Data listing
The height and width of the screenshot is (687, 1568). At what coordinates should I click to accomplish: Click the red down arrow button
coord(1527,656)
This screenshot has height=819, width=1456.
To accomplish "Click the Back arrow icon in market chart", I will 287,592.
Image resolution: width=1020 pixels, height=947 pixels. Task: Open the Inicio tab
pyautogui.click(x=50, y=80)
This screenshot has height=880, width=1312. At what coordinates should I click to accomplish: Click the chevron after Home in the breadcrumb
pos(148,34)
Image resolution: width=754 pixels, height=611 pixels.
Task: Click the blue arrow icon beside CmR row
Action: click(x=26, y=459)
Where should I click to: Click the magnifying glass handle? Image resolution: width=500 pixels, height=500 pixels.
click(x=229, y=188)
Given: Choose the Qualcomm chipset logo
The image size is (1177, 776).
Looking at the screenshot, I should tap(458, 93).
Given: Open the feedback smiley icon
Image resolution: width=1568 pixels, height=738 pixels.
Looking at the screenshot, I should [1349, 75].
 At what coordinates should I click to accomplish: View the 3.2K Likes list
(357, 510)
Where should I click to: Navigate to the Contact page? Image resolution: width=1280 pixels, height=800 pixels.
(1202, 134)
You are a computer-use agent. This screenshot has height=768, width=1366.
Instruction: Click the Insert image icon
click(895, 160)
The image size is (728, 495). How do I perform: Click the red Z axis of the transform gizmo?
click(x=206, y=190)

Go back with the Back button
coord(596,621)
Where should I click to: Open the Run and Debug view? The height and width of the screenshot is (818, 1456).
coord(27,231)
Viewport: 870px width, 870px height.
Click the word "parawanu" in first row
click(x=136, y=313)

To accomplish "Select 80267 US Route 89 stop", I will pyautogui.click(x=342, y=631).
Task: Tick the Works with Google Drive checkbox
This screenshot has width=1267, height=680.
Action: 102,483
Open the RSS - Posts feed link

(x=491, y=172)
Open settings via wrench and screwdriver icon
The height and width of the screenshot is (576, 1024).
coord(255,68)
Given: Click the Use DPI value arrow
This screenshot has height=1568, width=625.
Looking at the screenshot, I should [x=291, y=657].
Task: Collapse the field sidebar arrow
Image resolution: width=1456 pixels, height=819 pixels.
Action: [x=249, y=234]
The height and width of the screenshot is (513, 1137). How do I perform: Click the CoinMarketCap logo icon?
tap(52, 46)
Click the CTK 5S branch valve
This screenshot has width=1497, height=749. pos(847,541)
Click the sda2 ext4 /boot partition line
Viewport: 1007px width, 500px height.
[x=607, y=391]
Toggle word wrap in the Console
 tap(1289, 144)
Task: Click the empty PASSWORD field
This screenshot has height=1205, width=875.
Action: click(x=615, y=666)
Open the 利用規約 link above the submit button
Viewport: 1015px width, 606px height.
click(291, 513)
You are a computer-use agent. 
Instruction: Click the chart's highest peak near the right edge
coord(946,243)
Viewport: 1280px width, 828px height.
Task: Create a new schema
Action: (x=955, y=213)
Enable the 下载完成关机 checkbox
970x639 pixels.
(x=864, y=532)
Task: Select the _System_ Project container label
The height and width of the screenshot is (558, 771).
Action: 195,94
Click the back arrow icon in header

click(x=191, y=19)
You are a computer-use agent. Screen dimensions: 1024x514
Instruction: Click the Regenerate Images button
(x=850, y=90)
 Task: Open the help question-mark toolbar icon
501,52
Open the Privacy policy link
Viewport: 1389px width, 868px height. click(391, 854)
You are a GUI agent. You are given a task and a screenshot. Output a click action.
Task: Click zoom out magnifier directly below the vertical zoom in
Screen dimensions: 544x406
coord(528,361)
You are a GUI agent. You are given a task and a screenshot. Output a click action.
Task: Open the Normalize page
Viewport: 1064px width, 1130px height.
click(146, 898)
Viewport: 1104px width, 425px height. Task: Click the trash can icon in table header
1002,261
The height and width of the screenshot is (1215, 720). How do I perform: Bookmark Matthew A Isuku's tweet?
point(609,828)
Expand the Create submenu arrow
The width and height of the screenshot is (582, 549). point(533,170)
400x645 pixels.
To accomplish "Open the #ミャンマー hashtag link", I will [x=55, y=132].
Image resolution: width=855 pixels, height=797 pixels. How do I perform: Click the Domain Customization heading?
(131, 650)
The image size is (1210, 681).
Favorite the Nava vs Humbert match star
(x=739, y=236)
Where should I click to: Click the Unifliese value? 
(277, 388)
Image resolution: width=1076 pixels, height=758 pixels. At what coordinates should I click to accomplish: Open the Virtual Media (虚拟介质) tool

GIVEN PROBLEM — Rewrite the items above, substituting "Where do I click to" for every "Where should I click to" and leaving everything else unchanged.

ANSWER —
The height and width of the screenshot is (687, 1568). At what coordinates should I click to accomplish: Click the red down arrow button
coord(1527,656)
This screenshot has height=819, width=1456.
To accomplish "Click the Back arrow icon in market chart", I will 287,592.
Image resolution: width=1020 pixels, height=947 pixels. Task: Open the Inicio tab
pyautogui.click(x=50, y=80)
This screenshot has height=880, width=1312. At what coordinates should I click to accomplish: Click the chevron after Home in the breadcrumb
pos(148,34)
Image resolution: width=754 pixels, height=611 pixels.
Task: Click the blue arrow icon beside CmR row
Action: click(x=26, y=459)
Where do I click to: Click the magnifying glass handle? Image resolution: width=500 pixels, height=500 pixels.
click(x=229, y=188)
Given: Choose the Qualcomm chipset logo
The image size is (1177, 776).
Looking at the screenshot, I should tap(458, 93).
Given: Open the feedback smiley icon
Image resolution: width=1568 pixels, height=738 pixels.
Looking at the screenshot, I should [1349, 75].
 At what coordinates should I click to accomplish: View the 3.2K Likes list
(357, 510)
Where do I click to: Navigate to the Contact page? Image resolution: width=1280 pixels, height=800 pixels.
(1202, 134)
You are a computer-use agent. This screenshot has height=768, width=1366.
Instruction: Click the Insert image icon
click(895, 160)
The image size is (728, 495). How do I perform: Click the red Z axis of the transform gizmo?
click(x=206, y=190)

Go back with the Back button
coord(596,621)
Where do I click to: Open the Run and Debug view? The height and width of the screenshot is (818, 1456).
coord(27,231)
Viewport: 870px width, 870px height.
Click the word "parawanu" in first row
click(x=136, y=313)

To accomplish "Select 80267 US Route 89 stop", I will pyautogui.click(x=342, y=631).
Task: Tick the Works with Google Drive checkbox
This screenshot has width=1267, height=680.
Action: 102,483
Open the RSS - Posts feed link

(x=491, y=172)
Open settings via wrench and screwdriver icon
The height and width of the screenshot is (576, 1024).
coord(255,68)
Given: Click the Use DPI value arrow
This screenshot has height=1568, width=625.
Looking at the screenshot, I should [x=291, y=657].
Task: Collapse the field sidebar arrow
Image resolution: width=1456 pixels, height=819 pixels.
Action: [x=249, y=234]
The height and width of the screenshot is (513, 1137). How do I perform: Click the CoinMarketCap logo icon?
tap(52, 46)
Click the CTK 5S branch valve
This screenshot has width=1497, height=749. pos(847,541)
Click the sda2 ext4 /boot partition line
Viewport: 1007px width, 500px height.
[x=607, y=391]
Toggle word wrap in the Console
 tap(1289, 144)
Task: Click the empty PASSWORD field
This screenshot has height=1205, width=875.
Action: click(x=615, y=666)
Open the 利用規約 link above the submit button
Viewport: 1015px width, 606px height.
click(291, 513)
You are a computer-use agent. 
Instruction: Click the chart's highest peak near the right edge
coord(946,243)
Viewport: 1280px width, 828px height.
Task: Create a new schema
Action: (x=955, y=213)
Enable the 下载完成关机 checkbox
970x639 pixels.
(x=864, y=532)
Task: Select the _System_ Project container label
The height and width of the screenshot is (558, 771).
Action: 195,94
Click the back arrow icon in header

click(x=191, y=19)
You are a computer-use agent. Screen dimensions: 1024x514
Instruction: Click the Regenerate Images button
(x=850, y=90)
 Task: Open the help question-mark toolbar icon
501,52
Open the Privacy policy link
Viewport: 1389px width, 868px height. click(391, 854)
You are a GUI agent. You are given a task and a screenshot. Output a click action.
Task: Click zoom out magnifier directly below the vertical zoom in
Screen dimensions: 544x406
coord(528,361)
You are a GUI agent. You are given a task and a screenshot. Output a click action.
Task: Open the Normalize page
Viewport: 1064px width, 1130px height.
click(146, 898)
Viewport: 1104px width, 425px height. Task: Click the trash can icon in table header
1002,261
The height and width of the screenshot is (1215, 720). How do I perform: Bookmark Matthew A Isuku's tweet?
point(609,828)
Expand the Create submenu arrow
The width and height of the screenshot is (582, 549). point(533,170)
400x645 pixels.
To accomplish "Open the #ミャンマー hashtag link", I will [x=55, y=132].
Image resolution: width=855 pixels, height=797 pixels. How do I perform: Click the Domain Customization heading?
(131, 650)
The image size is (1210, 681).
Favorite the Nava vs Humbert match star
(x=739, y=236)
Where do I click to: Click the Unifliese value? 
(277, 388)
Image resolution: width=1076 pixels, height=758 pixels. At what coordinates should I click to accomplish: Open the Virtual Media (虚拟介质) tool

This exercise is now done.